- _Compito 1_
Per ciascuna affermazione indica se concorda con l'articolo sulla copertura assicurativa dei tirocinanti infermieri, rispondendo sì o no e citando alla lettera le parole decisive dell'articolo. (a) L'infermiera si è diplomata nel settembre del 1993 a Clusone. (b) Prima del tirocinio in tisiologia l'infermiera non aveva ricevuto alcuna profilassi. (c) La sentenza citata è della Corte di Cassazione ed è del 2018.
- _Compito 2_
Prosegui l'articolo sulla copertura assicurativa dei tirocinanti infermieri a partire dalla sua ultima frase.

- _Documento di partenza_
La professione infermieristica ha certamente vissuto, negli ultimi 25 anni, una evoluzione legislativa fondamentale. Un po’ più lentamente si è invece sviluppata la componente “sicurezza”. Per molti anni, durante il compimento del tirocinio, gli studenti infermieri non godevano di coperture assicurative consone alle tipologie di attività che andavano via via concretizzandosi. Lo dimostra la recente sentenza della Corte di Cassazione n. 31873 del 10/12/2018.
Copertura assicurativa del tirocinante infermiere, analisi di una sentenza
Fornoni Valeria, infermiera diplomatasi nel settembre del 1993, nella “scuola per infermieri professionali” di Clusone, aveva svolto (dopo opportuna profilassi attraverso il vaccino BCG) una parte del suo tirocinio formativo nel reparto di tisiologia dell’ospedale Bolognini di Seriate (Bergamo); durante tale periodo aveva contratto la Tubercolosi genito peritoneale con spondilotiscite tubercolare L3-L4.
Una volta diagnosticata la patologia, l’infermiera in questione denunciò la allora USLL n. 10 di Albino, chiedendo il risarcimento dei danni derivati dalla malattia.

- _Materiale di studio_
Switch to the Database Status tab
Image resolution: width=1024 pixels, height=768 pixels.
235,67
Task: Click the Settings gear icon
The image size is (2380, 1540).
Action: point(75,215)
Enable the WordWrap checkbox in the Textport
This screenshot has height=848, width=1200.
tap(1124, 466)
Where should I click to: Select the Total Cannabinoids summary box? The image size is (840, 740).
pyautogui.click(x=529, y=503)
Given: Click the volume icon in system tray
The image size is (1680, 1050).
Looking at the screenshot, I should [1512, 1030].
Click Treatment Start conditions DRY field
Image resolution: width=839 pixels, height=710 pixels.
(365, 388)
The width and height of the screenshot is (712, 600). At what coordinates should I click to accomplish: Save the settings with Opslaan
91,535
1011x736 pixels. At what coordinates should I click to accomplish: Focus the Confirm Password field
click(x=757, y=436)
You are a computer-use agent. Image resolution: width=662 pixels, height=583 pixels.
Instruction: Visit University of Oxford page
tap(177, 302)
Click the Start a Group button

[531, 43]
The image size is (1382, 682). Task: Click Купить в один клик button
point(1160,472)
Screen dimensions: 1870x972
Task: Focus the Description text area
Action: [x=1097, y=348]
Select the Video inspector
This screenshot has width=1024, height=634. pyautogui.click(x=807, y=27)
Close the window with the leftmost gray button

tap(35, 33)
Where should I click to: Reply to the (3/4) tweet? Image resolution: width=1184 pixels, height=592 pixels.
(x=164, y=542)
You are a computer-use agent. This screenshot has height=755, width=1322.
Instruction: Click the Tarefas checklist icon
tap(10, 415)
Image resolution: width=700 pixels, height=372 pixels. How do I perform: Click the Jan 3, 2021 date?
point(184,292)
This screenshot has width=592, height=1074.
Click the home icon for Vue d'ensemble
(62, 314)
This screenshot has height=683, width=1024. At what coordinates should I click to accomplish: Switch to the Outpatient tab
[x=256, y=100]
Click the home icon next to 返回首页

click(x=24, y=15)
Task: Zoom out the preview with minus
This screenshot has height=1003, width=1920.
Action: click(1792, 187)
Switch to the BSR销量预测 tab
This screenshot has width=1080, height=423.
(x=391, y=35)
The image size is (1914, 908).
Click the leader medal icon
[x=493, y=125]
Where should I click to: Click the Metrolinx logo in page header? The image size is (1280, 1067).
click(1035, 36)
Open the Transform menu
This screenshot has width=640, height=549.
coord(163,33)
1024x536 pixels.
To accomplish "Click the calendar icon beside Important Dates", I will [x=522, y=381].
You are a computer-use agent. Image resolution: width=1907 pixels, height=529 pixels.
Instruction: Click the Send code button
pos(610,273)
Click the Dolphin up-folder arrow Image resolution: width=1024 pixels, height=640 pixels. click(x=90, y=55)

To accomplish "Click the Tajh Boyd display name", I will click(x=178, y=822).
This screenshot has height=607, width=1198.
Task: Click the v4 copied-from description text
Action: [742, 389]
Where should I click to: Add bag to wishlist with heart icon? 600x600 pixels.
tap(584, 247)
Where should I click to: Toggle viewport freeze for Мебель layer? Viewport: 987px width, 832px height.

- _Risposta finale 1_
(a) Sì: «infermiera diplomatasi nel settembre del 1993, nella “scuola per infermieri professionali” di Clusone»
(b) No: «dopo opportuna profilassi attraverso il vaccino BCG»
(c) Sì: «sentenza della Corte di Cassazione n. 31873 del 10/12/2018»

- _Risposta finale 2_
Primo grado di giudizio
Il primo grado di giudizio ritenne non fondato il ricorso motivando tale scelta con la non appartenenza della Fornoni al personale dipendente, per cui non esisteva nessun rapporto contrattuale, di conseguenza all’azienda non poteva essere attribuita nessuna responsabilità riconducibile all’art. 2087 c.c.:
L’imprenditore è tenuto ad adottare nell’esercizio dell’impresa le misure che, secondo la particolarità del lavoro, l’esperienza e la tecnica, sono necessarie a tutelare l’integrità fisica e la personalità morale dei prestatori di lavoro.
Secondo grado di giudizio
Anche il secondo grado di giudizio, in sintesi, rigettò il ricorso dell’infermiera, affermando che “l’ospedale aveva dimostrato di avere sottoposto la Fornoni a vaccinazione che, come avviene nella quasi totalità dei casi, è sufficiente ad impedire qualsiasi contagio”.
La linea difensiva dell’infermiera mirava ad ottenere il cosiddetto nesso di causalità tra l’insorgenza della malattia e la permanenza nel reparto di tisiologia.
La Corte di Cassazione ha però rilevato altri aspetti; si tenga conto che il giudizio della Cassazione è di mera legittimità e non di merito, punta quindi a garantire l’esattezza dell’osservanza della legge e l’uniforme interpretazione della legge stessa. Ha quindi il compito di riesaminare le sentenze o i provvedimenti emessi nei precedenti gradi di giudizio e assicurarsi che la legge venga applicata nel modo corretto.
In virtù di tale precisazione la Corte Suprema di Cassazione IV Sezione Lavoro, attraverso la sentenza sopra indicata non riconobbe il nesso eziologico, in quanto l’integrità psico-fisica del lavoratore è fonte di responsabilità contrattuale e risarcitoria, che sorge qualora la lesione del bene tutelato derivi causalmente dalla violazione di obblighi di comportamento imposti dalla legge o suggeriti dalle conoscenze sperimentali e tecniche.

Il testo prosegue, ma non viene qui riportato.